The Permian Basin generates 60%+ of US OFS deal flow because of high rig count, attractive well economics, named investment-grade E&P customer concentration (Exxon, Chevron, ConocoPhillips, EOG Resources, Pioneer, Continental Resources, Devon, Diamondback, Permian Resources), and ongoing capital investment. OFS operators with material Permian exposure achieve premium multiples; non-Permian-only operators compress materially. Eagle Ford and Haynesville are secondary premium basins.

What is e-frac and why does it matter?

E-frac (electric pressure pumping) replaces diesel-engine pressure pumping with electric motors typically powered by natural gas turbines or grid electricity. E-frac reduces diesel emissions, lowers fuel costs, and aligns with ESG/methane-reduction targets. Major E&P customers increasingly favor e-frac fleets for premium positioning. OFS operators with modern e-frac fleets achieve premium multiples vs. legacy diesel-only fleets. Liberty Energy, ProPetro, and Halliburton have invested heavily in e-frac capacity.

Do I have to pay a broker fee?

No. CT Strategic Partners runs a buyer-paid M&A advisory model. The seller pays nothing. The buyer pays the success fee at closing.

How long does it take to sell an oilfield services business?

Once you go to market with a buyer-paid advisor, a typical process runs 5-9 months from initial outreach to closing. Equipment diligence and customer concentration analysis extend timing. Add 12-18 months of preparation work before going to market.

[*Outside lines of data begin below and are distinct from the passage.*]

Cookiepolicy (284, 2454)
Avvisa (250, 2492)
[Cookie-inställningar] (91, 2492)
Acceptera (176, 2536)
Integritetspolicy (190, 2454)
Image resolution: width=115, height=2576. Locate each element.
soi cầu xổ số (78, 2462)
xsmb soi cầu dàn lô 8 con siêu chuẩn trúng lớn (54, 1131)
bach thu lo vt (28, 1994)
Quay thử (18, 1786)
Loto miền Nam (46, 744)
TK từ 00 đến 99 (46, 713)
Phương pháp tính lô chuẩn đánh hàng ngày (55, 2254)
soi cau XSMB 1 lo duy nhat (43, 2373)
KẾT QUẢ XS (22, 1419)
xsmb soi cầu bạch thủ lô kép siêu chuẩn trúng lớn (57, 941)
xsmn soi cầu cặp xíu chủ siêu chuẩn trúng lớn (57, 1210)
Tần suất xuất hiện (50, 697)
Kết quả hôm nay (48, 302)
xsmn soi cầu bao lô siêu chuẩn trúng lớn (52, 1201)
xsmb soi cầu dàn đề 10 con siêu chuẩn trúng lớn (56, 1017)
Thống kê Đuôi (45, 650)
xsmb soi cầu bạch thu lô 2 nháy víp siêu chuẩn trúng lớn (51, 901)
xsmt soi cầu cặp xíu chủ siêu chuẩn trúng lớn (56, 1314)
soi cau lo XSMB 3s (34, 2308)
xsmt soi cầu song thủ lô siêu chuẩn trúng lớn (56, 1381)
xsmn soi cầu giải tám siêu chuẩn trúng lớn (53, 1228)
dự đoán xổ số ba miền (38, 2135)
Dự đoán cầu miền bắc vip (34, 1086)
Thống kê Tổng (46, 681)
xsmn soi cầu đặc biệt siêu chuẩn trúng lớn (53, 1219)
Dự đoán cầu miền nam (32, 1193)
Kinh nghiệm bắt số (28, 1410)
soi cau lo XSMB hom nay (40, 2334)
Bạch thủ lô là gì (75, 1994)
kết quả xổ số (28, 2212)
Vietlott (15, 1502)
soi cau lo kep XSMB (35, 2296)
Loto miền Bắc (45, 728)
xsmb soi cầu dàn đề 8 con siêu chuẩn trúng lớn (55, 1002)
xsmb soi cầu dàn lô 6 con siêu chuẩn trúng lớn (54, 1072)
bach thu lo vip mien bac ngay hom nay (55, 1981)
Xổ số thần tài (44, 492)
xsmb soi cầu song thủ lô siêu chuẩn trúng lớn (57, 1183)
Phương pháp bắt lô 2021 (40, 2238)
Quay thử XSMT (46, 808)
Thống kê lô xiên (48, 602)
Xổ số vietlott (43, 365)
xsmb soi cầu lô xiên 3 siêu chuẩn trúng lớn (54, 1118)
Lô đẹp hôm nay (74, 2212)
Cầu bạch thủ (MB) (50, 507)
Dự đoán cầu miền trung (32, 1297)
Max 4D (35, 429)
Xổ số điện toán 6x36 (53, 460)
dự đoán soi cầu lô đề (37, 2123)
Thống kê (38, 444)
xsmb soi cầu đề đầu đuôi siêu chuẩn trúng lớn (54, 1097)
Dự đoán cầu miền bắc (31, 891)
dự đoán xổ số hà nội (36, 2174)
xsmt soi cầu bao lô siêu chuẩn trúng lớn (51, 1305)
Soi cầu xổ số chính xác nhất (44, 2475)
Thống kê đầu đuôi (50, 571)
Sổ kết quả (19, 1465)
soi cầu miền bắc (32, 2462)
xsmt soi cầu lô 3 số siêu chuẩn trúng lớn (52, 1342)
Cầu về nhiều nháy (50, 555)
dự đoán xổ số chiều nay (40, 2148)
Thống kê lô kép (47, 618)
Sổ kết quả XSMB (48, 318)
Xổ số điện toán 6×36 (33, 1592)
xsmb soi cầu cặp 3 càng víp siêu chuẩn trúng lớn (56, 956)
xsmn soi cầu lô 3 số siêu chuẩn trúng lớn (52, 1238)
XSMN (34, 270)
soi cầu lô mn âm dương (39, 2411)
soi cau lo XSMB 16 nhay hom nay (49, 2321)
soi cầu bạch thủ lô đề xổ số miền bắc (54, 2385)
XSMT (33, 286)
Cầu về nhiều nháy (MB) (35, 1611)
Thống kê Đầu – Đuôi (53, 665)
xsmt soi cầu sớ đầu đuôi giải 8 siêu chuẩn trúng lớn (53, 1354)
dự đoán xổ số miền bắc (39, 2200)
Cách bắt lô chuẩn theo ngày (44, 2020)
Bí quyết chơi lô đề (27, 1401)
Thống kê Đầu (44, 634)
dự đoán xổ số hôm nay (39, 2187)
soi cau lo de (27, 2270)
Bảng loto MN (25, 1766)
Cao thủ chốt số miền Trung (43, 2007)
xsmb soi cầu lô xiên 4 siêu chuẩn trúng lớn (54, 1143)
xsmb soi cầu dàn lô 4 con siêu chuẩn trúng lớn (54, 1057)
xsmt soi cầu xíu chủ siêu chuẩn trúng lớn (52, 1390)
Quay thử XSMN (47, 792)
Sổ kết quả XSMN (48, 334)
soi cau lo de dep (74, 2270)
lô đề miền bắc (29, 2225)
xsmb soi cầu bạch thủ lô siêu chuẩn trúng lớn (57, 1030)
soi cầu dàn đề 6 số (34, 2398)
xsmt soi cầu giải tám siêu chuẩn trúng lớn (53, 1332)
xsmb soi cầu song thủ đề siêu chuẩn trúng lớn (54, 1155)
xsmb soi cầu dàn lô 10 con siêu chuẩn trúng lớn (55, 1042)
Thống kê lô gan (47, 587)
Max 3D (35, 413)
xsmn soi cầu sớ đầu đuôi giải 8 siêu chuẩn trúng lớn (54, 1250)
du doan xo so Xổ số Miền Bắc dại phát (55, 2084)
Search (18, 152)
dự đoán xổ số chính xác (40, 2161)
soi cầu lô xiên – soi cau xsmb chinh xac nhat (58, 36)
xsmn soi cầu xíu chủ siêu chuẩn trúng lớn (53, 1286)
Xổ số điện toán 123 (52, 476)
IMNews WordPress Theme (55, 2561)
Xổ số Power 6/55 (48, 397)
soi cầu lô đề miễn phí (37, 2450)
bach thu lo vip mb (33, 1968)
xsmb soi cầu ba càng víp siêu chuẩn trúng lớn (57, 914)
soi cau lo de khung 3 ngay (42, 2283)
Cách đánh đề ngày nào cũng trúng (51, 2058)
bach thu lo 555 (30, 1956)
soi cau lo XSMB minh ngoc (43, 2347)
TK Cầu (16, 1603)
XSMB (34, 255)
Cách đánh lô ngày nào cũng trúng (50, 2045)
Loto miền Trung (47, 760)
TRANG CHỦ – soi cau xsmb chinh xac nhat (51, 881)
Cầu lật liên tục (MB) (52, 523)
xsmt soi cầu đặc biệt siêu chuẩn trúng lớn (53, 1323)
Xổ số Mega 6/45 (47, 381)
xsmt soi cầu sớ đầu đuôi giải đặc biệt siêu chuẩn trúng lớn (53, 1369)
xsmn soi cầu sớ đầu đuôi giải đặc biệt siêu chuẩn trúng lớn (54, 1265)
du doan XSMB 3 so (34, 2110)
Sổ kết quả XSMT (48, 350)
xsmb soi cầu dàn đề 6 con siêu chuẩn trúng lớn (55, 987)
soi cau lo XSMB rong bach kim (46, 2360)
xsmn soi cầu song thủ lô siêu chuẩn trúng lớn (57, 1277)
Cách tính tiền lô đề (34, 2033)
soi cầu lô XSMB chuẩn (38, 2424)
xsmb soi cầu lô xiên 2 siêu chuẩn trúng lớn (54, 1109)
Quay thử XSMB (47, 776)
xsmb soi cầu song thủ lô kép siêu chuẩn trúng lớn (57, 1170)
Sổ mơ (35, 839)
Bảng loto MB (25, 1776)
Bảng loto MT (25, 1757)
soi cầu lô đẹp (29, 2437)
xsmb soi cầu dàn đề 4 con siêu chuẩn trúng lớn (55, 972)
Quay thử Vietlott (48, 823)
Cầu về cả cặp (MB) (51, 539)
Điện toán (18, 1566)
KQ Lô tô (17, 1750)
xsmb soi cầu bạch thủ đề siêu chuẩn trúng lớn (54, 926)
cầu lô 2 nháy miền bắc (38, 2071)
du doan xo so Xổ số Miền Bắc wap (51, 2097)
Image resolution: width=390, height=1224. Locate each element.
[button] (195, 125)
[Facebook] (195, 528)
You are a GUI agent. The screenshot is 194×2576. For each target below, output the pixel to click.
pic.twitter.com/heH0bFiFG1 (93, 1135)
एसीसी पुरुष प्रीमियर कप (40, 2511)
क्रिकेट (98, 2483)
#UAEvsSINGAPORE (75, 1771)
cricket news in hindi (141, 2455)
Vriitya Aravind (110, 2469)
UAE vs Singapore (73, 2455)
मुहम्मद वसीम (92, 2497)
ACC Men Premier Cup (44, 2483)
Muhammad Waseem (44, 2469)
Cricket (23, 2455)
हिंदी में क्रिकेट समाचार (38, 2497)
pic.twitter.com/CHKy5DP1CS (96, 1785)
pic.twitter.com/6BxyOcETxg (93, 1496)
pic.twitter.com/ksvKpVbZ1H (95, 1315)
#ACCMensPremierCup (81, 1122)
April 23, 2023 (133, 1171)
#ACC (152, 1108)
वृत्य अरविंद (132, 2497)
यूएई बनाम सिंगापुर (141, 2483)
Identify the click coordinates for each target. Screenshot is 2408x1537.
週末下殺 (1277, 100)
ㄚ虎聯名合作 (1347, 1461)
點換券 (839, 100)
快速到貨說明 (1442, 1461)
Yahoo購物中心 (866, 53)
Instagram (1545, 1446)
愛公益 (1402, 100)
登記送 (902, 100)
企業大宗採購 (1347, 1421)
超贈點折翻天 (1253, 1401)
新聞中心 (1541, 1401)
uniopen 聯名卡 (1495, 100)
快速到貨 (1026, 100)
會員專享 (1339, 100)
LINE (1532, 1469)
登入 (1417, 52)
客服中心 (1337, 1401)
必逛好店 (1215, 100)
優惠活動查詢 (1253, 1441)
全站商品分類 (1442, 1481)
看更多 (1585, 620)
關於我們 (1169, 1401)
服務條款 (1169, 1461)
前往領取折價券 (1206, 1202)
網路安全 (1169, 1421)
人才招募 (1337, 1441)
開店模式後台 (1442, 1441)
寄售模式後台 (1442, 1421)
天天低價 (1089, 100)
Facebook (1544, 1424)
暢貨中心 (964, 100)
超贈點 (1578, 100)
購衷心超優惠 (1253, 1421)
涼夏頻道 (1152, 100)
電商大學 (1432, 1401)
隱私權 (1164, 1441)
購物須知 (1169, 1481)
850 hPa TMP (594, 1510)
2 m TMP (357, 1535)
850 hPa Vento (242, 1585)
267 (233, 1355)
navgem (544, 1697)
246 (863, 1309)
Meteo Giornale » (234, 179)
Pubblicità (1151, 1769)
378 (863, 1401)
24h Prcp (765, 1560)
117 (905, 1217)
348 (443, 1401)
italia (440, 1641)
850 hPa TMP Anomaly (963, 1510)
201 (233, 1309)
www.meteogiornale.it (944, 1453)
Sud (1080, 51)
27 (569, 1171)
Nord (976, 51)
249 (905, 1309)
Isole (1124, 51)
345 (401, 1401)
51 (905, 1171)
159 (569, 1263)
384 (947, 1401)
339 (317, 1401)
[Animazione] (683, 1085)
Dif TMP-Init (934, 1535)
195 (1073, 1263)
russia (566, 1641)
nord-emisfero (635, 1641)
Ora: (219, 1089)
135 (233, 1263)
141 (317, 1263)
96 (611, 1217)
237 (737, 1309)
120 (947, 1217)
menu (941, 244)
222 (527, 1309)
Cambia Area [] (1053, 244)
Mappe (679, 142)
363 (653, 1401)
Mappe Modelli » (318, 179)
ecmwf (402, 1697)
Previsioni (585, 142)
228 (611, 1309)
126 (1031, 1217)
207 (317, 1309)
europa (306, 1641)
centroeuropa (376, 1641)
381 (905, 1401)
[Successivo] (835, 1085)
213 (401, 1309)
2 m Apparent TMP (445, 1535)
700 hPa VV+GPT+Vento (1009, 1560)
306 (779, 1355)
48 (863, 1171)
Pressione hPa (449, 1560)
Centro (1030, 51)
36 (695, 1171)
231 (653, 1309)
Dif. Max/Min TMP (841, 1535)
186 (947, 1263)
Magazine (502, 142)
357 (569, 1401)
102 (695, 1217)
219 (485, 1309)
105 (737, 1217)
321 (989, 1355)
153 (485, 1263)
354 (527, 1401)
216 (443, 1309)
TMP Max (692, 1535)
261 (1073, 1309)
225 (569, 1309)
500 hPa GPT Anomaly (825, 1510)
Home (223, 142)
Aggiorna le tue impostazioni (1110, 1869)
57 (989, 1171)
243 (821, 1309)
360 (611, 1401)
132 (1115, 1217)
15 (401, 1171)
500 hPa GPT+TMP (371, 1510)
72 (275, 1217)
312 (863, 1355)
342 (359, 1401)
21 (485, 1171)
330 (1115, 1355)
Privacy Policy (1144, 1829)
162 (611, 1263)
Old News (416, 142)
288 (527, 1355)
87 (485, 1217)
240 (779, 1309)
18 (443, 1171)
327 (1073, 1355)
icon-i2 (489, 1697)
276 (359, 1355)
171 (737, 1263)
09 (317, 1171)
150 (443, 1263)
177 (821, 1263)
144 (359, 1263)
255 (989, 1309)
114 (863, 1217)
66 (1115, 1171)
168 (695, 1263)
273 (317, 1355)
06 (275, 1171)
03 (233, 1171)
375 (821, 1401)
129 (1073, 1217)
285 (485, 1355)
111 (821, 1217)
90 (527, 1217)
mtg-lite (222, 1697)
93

When should I start preparing if I plan to sell in 2027 or 2028?

12-18 months before going to market is the right window. Highest-leverage work: build Permian Basin exposure, modernize fleet to e-frac where applicable, document ESG/methane compliance (2024 EPA OOOOb/c rules), lock in named E&P MSAs with investment-grade customers, improve HSE record (TRIR below 0.3).